ABOUT THIS EXERCISE = Give back all of the data exactly.

THE RECORDS =
>>
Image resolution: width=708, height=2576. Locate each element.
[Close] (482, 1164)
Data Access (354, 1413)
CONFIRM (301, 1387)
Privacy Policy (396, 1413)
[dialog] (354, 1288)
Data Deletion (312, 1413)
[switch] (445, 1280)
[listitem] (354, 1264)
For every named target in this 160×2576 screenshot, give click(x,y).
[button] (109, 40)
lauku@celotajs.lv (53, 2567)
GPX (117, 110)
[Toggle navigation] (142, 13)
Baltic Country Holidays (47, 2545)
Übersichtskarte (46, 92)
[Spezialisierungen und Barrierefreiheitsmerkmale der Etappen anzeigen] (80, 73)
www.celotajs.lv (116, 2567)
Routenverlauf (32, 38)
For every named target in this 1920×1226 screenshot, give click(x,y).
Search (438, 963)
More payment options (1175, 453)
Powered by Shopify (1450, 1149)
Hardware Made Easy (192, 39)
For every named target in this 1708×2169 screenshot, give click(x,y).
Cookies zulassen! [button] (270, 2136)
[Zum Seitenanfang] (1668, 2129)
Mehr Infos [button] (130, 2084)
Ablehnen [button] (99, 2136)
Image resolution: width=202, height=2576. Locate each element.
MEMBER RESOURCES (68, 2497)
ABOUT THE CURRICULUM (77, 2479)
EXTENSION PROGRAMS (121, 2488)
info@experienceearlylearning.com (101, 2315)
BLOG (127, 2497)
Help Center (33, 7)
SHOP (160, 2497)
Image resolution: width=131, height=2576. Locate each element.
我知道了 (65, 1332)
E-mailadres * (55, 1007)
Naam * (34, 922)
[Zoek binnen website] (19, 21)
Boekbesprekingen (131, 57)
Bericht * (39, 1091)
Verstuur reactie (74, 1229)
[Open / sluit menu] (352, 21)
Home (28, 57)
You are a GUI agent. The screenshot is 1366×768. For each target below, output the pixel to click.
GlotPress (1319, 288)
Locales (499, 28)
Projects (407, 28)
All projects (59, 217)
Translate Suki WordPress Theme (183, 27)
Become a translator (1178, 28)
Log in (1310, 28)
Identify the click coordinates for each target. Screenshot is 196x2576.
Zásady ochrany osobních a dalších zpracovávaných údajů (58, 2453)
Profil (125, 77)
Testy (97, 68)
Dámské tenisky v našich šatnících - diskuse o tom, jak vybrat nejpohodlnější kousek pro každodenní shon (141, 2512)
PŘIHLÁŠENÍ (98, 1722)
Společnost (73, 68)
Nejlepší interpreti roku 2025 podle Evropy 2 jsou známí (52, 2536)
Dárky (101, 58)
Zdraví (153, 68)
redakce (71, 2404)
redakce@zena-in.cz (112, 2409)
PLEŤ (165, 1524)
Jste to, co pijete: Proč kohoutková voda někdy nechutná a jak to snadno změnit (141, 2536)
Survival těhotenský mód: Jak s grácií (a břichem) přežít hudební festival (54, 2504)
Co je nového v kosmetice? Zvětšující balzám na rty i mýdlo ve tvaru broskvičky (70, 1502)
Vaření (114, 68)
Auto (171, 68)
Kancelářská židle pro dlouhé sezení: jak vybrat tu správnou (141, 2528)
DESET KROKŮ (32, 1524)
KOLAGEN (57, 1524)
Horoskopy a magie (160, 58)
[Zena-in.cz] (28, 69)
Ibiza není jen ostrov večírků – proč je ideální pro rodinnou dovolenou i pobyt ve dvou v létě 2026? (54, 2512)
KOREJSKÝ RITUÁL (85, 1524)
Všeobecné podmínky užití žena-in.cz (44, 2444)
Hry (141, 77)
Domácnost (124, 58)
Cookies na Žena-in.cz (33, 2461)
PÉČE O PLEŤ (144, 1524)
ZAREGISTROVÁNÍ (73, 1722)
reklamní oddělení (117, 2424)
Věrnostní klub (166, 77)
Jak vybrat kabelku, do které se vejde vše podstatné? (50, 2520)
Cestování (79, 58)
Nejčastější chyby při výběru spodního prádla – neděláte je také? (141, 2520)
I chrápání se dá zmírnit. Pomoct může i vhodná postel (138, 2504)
<<
COMPLETED EXERCISE =
Image resolution: width=708, height=2576. Locate each element.
[Close] (482, 1164)
Data Access (354, 1413)
CONFIRM (301, 1387)
Privacy Policy (396, 1413)
[dialog] (354, 1288)
Data Deletion (312, 1413)
[switch] (445, 1280)
[listitem] (354, 1264)
For every named target in this 160×2576 screenshot, give click(x,y).
[button] (109, 40)
lauku@celotajs.lv (53, 2567)
GPX (117, 110)
[Toggle navigation] (142, 13)
Baltic Country Holidays (47, 2545)
Übersichtskarte (46, 92)
[Spezialisierungen und Barrierefreiheitsmerkmale der Etappen anzeigen] (80, 73)
www.celotajs.lv (116, 2567)
Routenverlauf (32, 38)
For every named target in this 1920×1226 screenshot, give click(x,y).
Search (438, 963)
More payment options (1175, 453)
Powered by Shopify (1450, 1149)
Hardware Made Easy (192, 39)
For every named target in this 1708×2169 screenshot, give click(x,y).
Cookies zulassen! [button] (270, 2136)
[Zum Seitenanfang] (1668, 2129)
Mehr Infos [button] (130, 2084)
Ablehnen [button] (99, 2136)
Image resolution: width=202, height=2576. Locate each element.
MEMBER RESOURCES (68, 2497)
ABOUT THE CURRICULUM (77, 2479)
EXTENSION PROGRAMS (121, 2488)
info@experienceearlylearning.com (101, 2315)
BLOG (127, 2497)
Help Center (33, 7)
SHOP (160, 2497)
Image resolution: width=131, height=2576. Locate each element.
我知道了 (65, 1332)
E-mailadres * (55, 1007)
Naam * (34, 922)
[Zoek binnen website] (19, 21)
Boekbesprekingen (131, 57)
Bericht * (39, 1091)
Verstuur reactie (74, 1229)
[Open / sluit menu] (352, 21)
Home (28, 57)
You are a GUI agent. The screenshot is 1366×768. For each target below, output the pixel to click.
GlotPress (1319, 288)
Locales (499, 28)
Projects (407, 28)
All projects (59, 217)
Translate Suki WordPress Theme (183, 27)
Become a translator (1178, 28)
Log in (1310, 28)
Identify the click coordinates for each target. Screenshot is 196x2576.
Zásady ochrany osobních a dalších zpracovávaných údajů (58, 2453)
Profil (125, 77)
Testy (97, 68)
Dámské tenisky v našich šatnících - diskuse o tom, jak vybrat nejpohodlnější kousek pro každodenní shon (141, 2512)
PŘIHLÁŠENÍ (98, 1722)
Společnost (73, 68)
Nejlepší interpreti roku 2025 podle Evropy 2 jsou známí (52, 2536)
Dárky (101, 58)
Zdraví (153, 68)
redakce (71, 2404)
redakce@zena-in.cz (112, 2409)
PLEŤ (165, 1524)
Jste to, co pijete: Proč kohoutková voda někdy nechutná a jak to snadno změnit (141, 2536)
Survival těhotenský mód: Jak s grácií (a břichem) přežít hudební festival (54, 2504)
Co je nového v kosmetice? Zvětšující balzám na rty i mýdlo ve tvaru broskvičky (70, 1502)
Vaření (114, 68)
Auto (171, 68)
Kancelářská židle pro dlouhé sezení: jak vybrat tu správnou (141, 2528)
DESET KROKŮ (32, 1524)
KOLAGEN (57, 1524)
Horoskopy a magie (160, 58)
[Zena-in.cz] (28, 69)
Ibiza není jen ostrov večírků – proč je ideální pro rodinnou dovolenou i pobyt ve dvou v létě 2026? (54, 2512)
KOREJSKÝ RITUÁL (85, 1524)
Všeobecné podmínky užití žena-in.cz (44, 2444)
Hry (141, 77)
Domácnost (124, 58)
Cookies na Žena-in.cz (33, 2461)
PÉČE O PLEŤ (144, 1524)
ZAREGISTROVÁNÍ (73, 1722)
reklamní oddělení (117, 2424)
Věrnostní klub (166, 77)
Jak vybrat kabelku, do které se vejde vše podstatné? (50, 2520)
Cestování (79, 58)
Nejčastější chyby při výběru spodního prádla – neděláte je také? (141, 2520)
I chrápání se dá zmírnit. Pomoct může i vhodná postel (138, 2504)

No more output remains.